As you said, it is common practice to track in both directions. You
would not count every fibre track twice because you get different tracks
every time - you just get about twice the number of tracks.
This is an interesting publication about anatomical connectivity that
also addresses the question of normalization:
Eickhoff, S.B., Jbabdi, S., Caspers, S., Laird, A.R., Fox, P.T., Zilles,
K., Behrens, T.E.J., 2010. Anatomical and Functional Connectivity of
Cytoarchitectonic Areas within the Human Parietal Operculum. Journal of
Neuroscience 30, 6409–6421. doi:10.1523/JNEUROSCI.5664-09.2010
Cheers,
Jan
On 05/27/2014 04:11 AM, Monica G Chica wrote:
> Hi Jan, thank you very much for the explanation. But then, if I get
> different results depending on where I seed, how should I decide which
> one to use in my analysis?
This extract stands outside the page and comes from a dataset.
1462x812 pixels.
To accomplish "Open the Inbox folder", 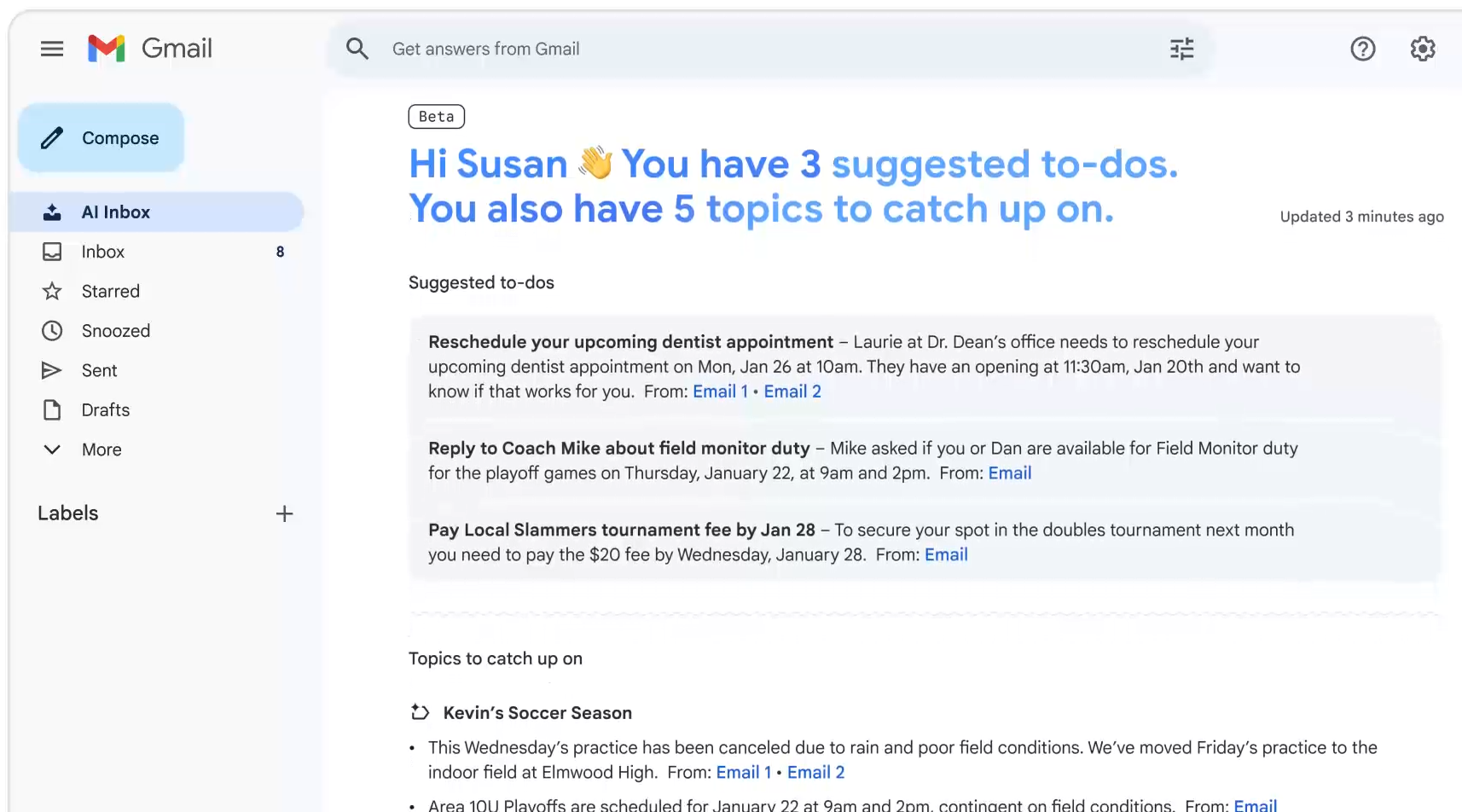I will [103, 252].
Would it be correct to select the option that
> gives better results visually and just ignore the other one?
>
> I read in other post that if one wants to do comparisons between
> population then should track in both directions (using A as seed and
> then A as target) and then add the results of the waytotal. But does it
> really make sense to add this numbers? Wouldnt it be counting twice
> every fibre? And in that case, if I want to see differences in the
> fdt_paths too, which one I select? or I average them? Because if I use
> the two waytotals I guess I have to use the two fat_paths, right?
>
> Also, is there a way to normalize the waytotal? because I'm having quite
> different values between subjects of the same population. Would be be
> correct to divide by the number of voxels in the seed?
>
> Thank you!!
>
>
> 2014-05-26 1:48 GMT-07:00 Jan Schreiber <[log in to unmask]
> <mailto:[log in to unmask]>>:
>
> Hi Monica,
>
> the results should look different. Let's assume you have a third
> region C and and a bifurcation, the configuration looks like this:
>
> A C
> | |
> \ /
> |
> B
>
> When you seed in A than (almost) all tracks will go to B.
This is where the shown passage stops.